Audacity’s Loudness Normalization is based on the long-term “Integrated” measurement.

Why won’t a compressor effect help in this matter? You want to reduce the dynamic range, and that is what compressors do.

It may be that Audacity’s built-in compressor effect is not ideal for your purpose, but there are other compressors available that have different characteristics. For example, the “Level Speech” Nyquist plug-in (available from this page: Dynamics Processing - Audacity Plugins) copes very well with very large variations in the loudness. There is also the “Pop Mute” effect (available on the same page) that is great for reducing the level of sudden loud sounds.

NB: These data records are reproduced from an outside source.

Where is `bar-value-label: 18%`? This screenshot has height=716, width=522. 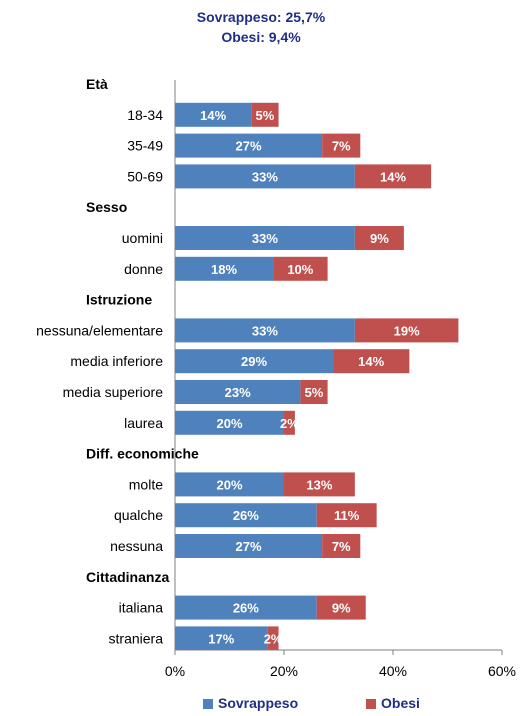 bar-value-label: 18% is located at coordinates (224, 270).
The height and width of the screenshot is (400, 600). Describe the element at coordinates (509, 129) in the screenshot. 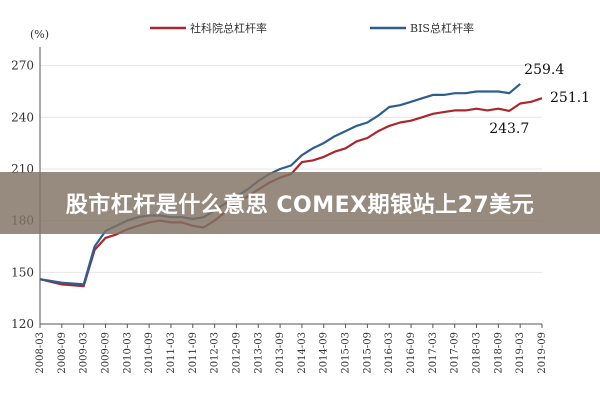

I see `data-label: 243.7` at that location.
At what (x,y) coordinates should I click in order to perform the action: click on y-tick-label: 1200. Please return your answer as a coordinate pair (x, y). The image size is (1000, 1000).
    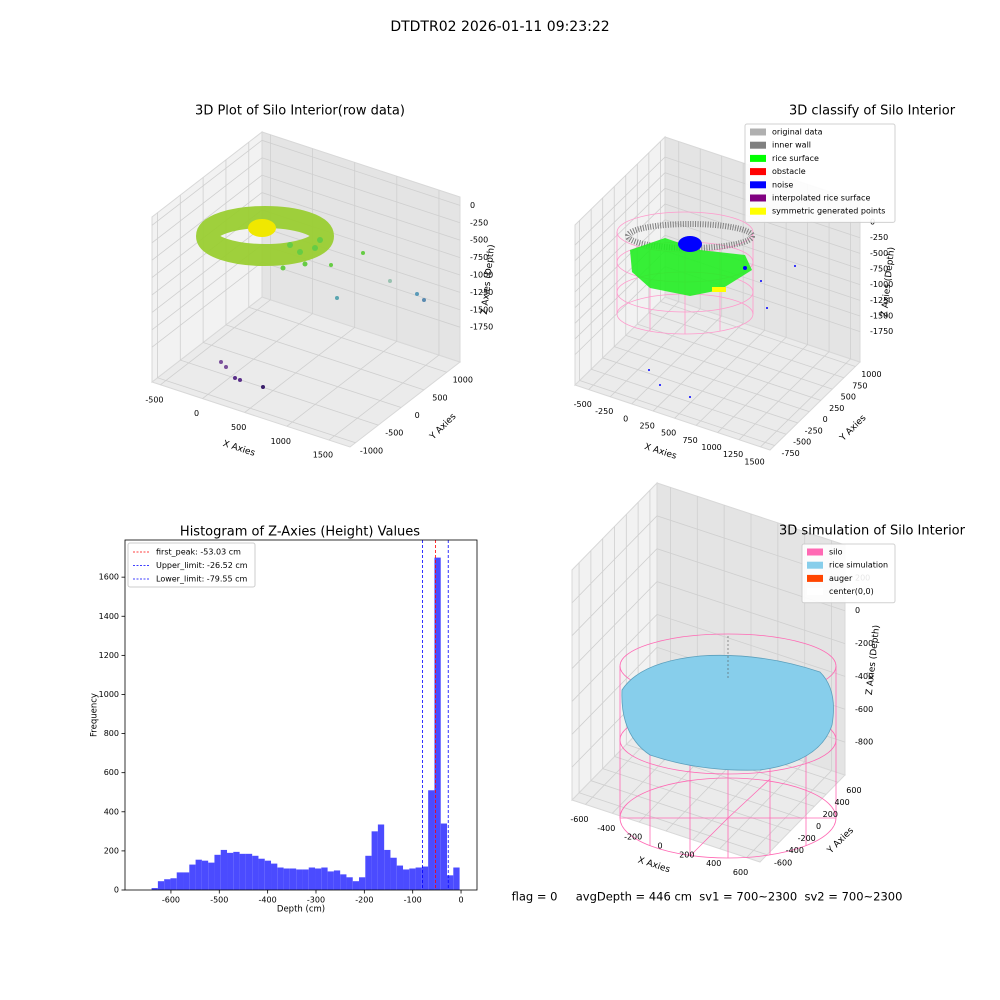
    Looking at the image, I should click on (109, 656).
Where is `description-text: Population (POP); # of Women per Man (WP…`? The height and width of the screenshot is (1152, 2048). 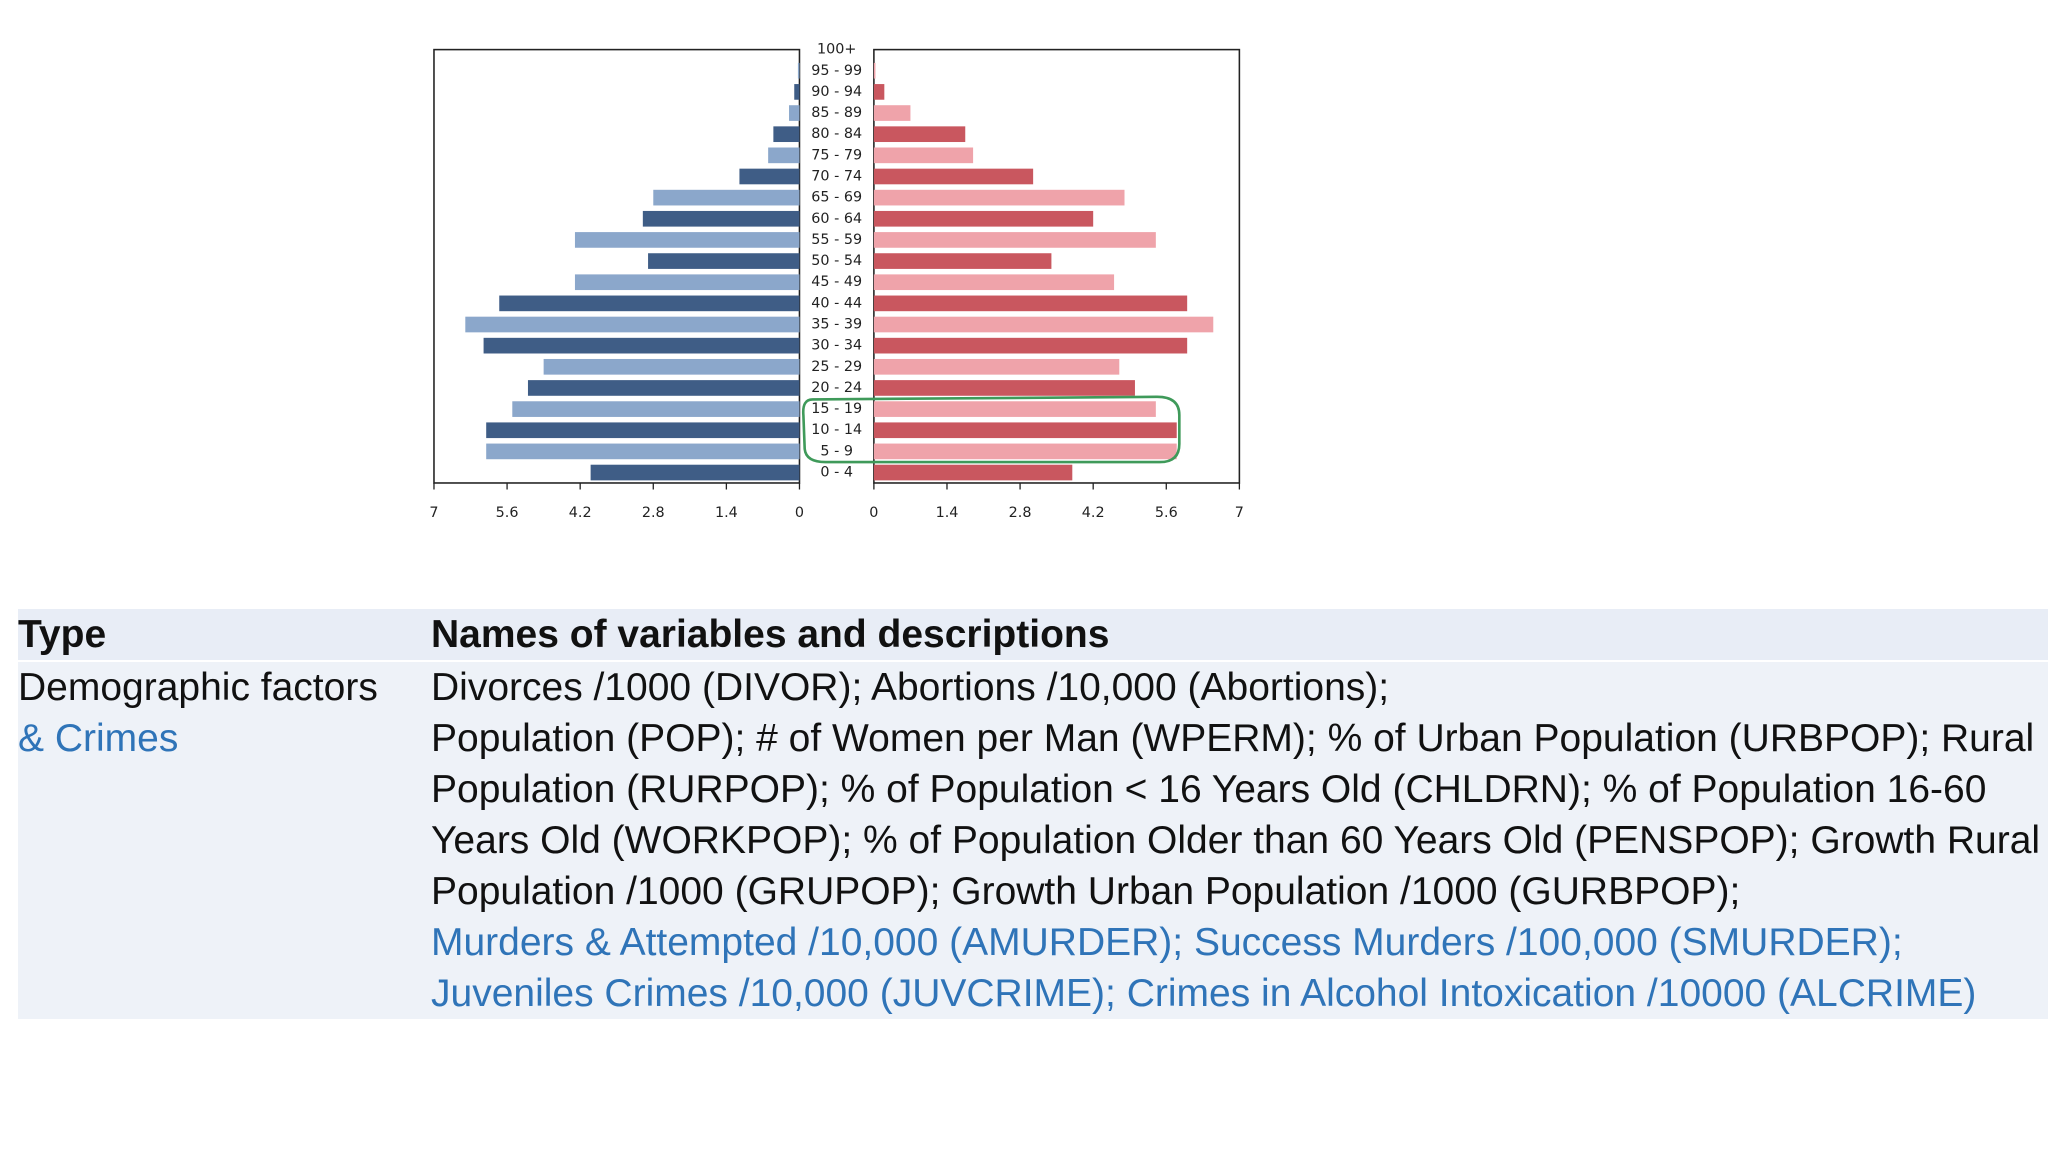
description-text: Population (POP); # of Women per Man (WP… is located at coordinates (1236, 815).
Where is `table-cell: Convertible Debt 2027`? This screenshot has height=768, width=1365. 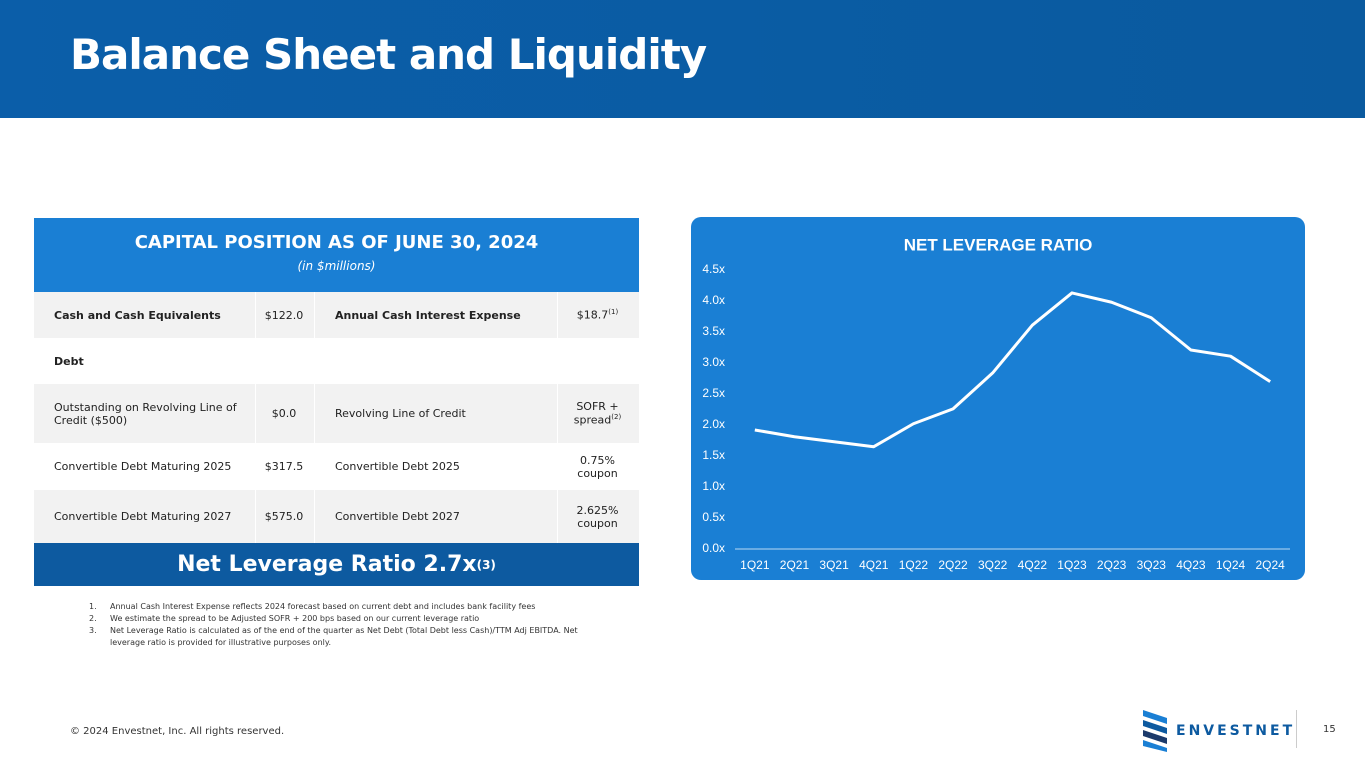 table-cell: Convertible Debt 2027 is located at coordinates (436, 516).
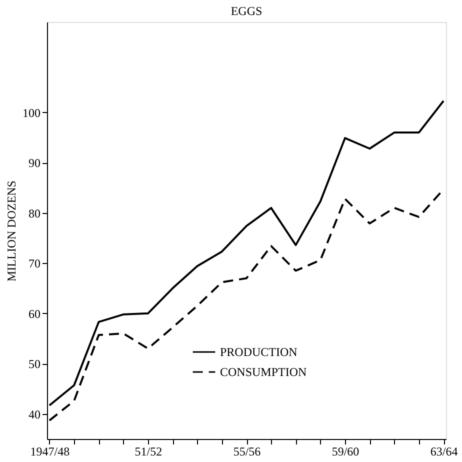 This screenshot has height=462, width=462. Describe the element at coordinates (246, 11) in the screenshot. I see `chart-title: EGGS` at that location.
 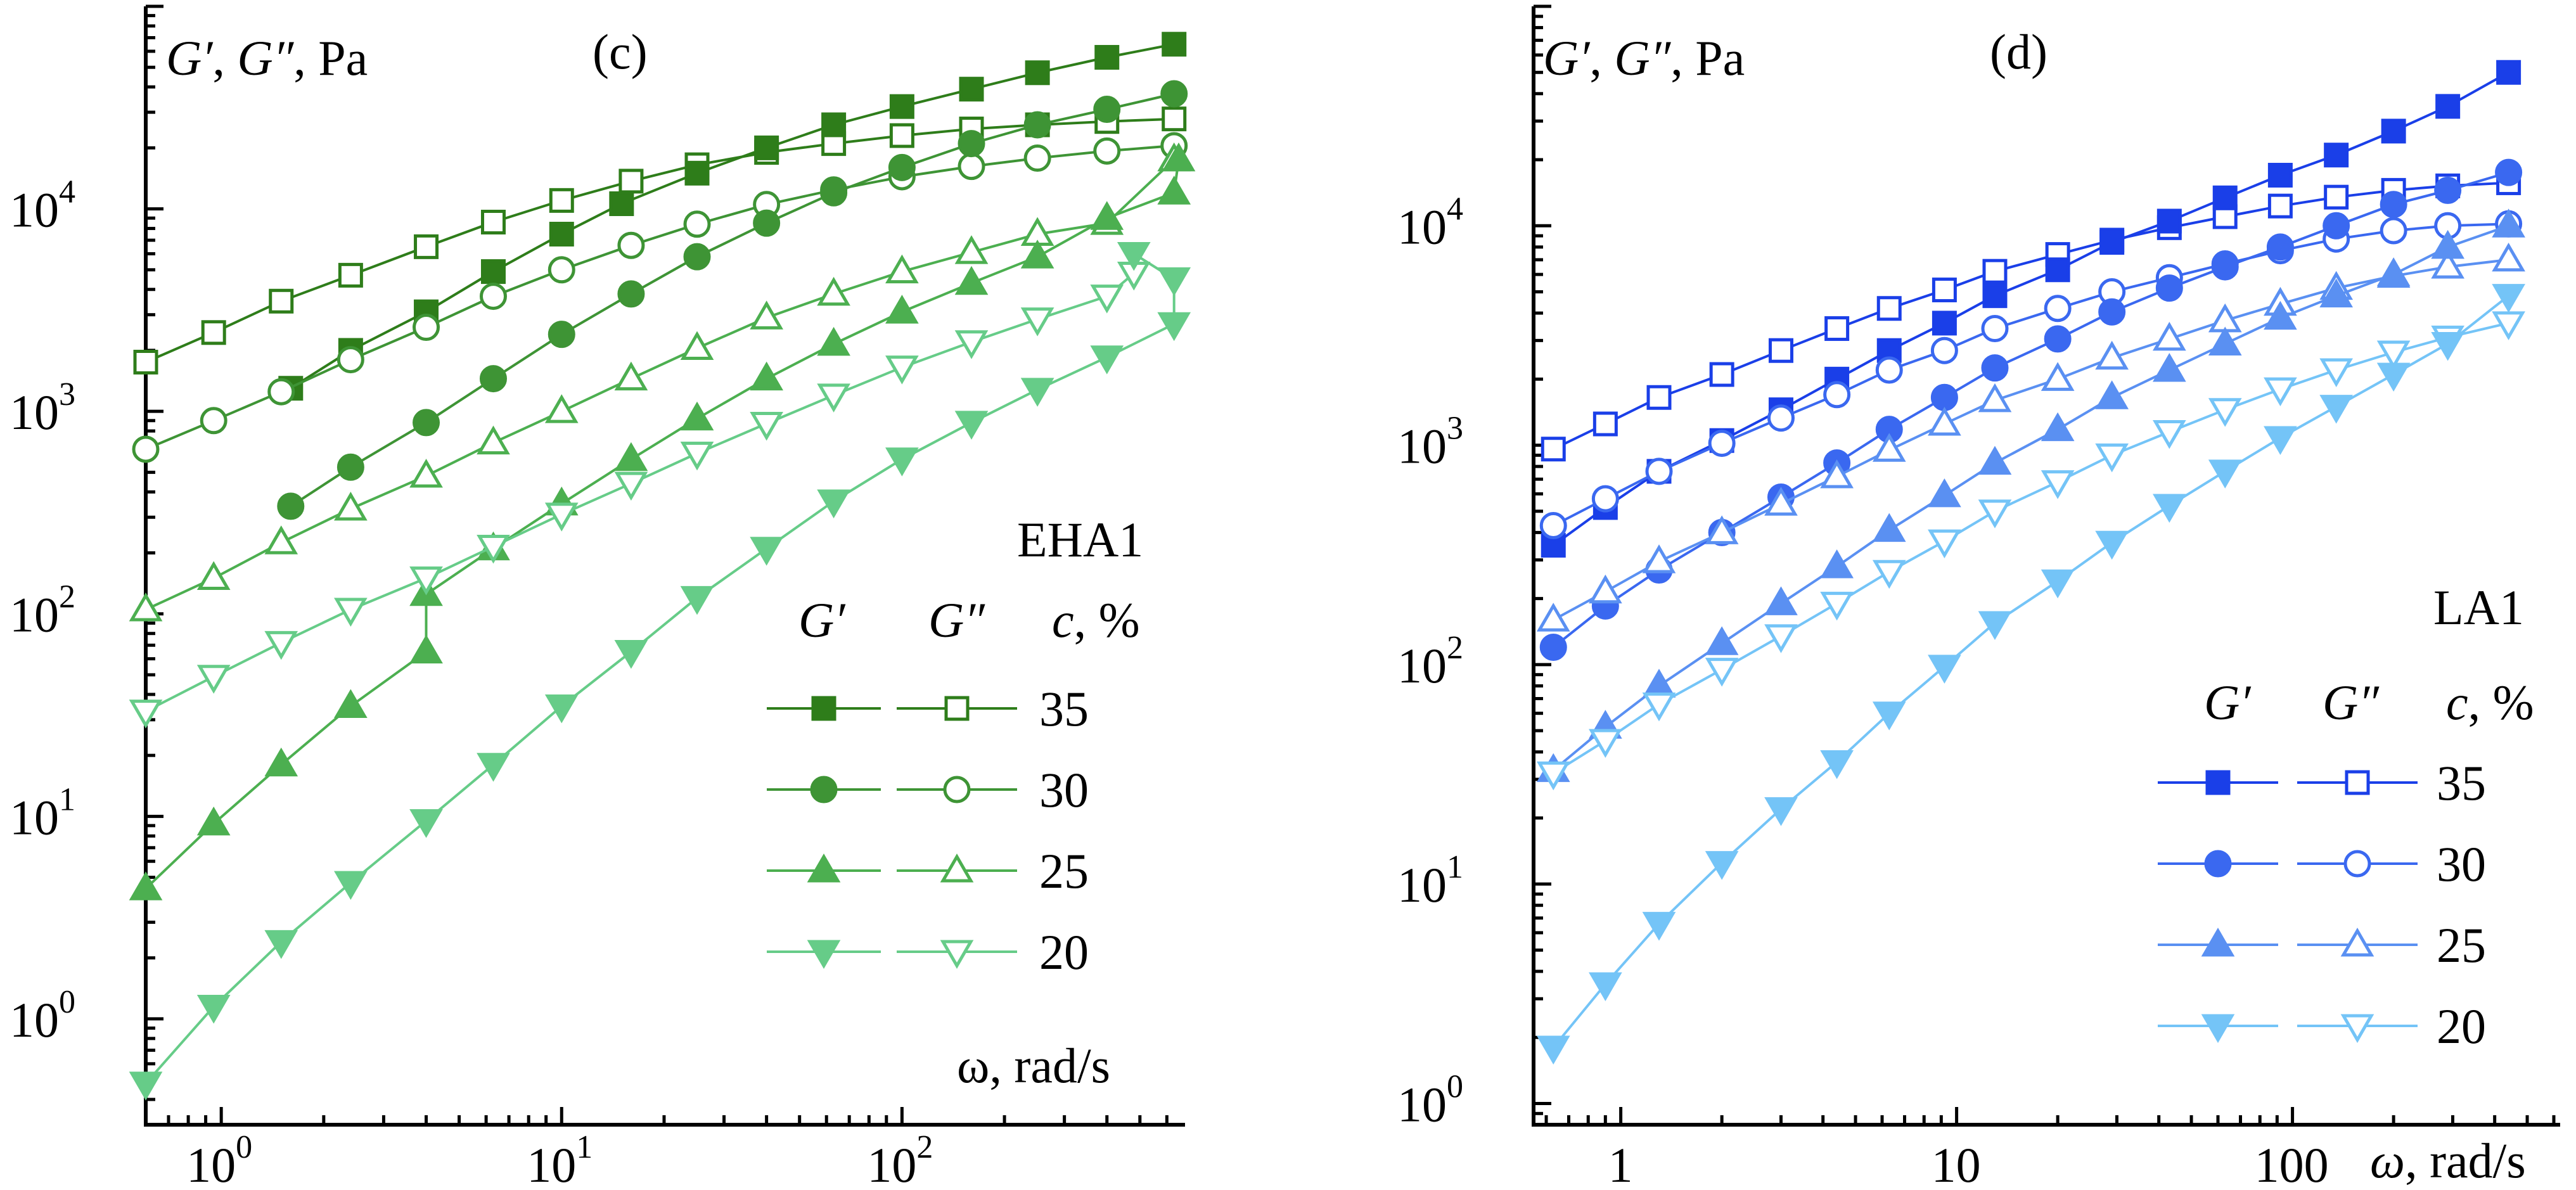 I want to click on panel-c-legend-row-20: 20, so click(x=928, y=952).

or resurrect an old one : hyperexp … https://plugins.audacityteam.org/nyquist-plugins/effect-plugins/dynamics-processing#hyperexp

Yes, checked. Thank you. Downloaded the file, “LevelSpeech.ny”, but I am not sure how to install it. Or whether it will serve the purpose. In case it doesn’t how could I remove it cleanly?
Thank you, Mr. Trebor, for the information.

HyperExpand fulfills your brief, but it’s brutal …

hyperExpand fullfills the brief

Yes, Mr. Trebor, It indeed looks brutal. As a novice I thought I needed the other file, “LevelSpeech.ny”, but it seems I would indeed need the file, “hyperexp.ny”.

Now my next set of questions would be:
(a) How to add the plug-in within my audacity program?
and if it fails to satisfy,
(b) How to remove it completely and cleanly from the said program?

Thank you for your inputs. Much appreciated.

It’s a Nyquist plugin, (has the suffix “.ny”), so you could use the Nyquist installer …
https://manual.audacityteam.org/man/nyquist_plug_in_installer.html
After installing it you still have to enable it in the plugin manager before it appears in the effects menu.

Thank you, Mr. Trebor, for your guidance.

I did it a bit differently. I copied-pasted the .ny file as a superuser to the directory, usr/share/audacity/plug-ins/. The Effect works. It is brutal, not perfect, but works. So better to apply it independently to individual sections of a long audio, I figured.

However, I believe that the software team at audacity now has a project that could be improved and perfected.

So thank you, Mr. Trebor, Mr. Steve and Mr. DVDdoug, for your inputs. I would then consider this thread ‘closed’ with your consent.

If you need extreme, but not brutal, compression, OTT-type plugins are an answer …

This topic was automatically closed after 30 days. New replies are no longer allowed.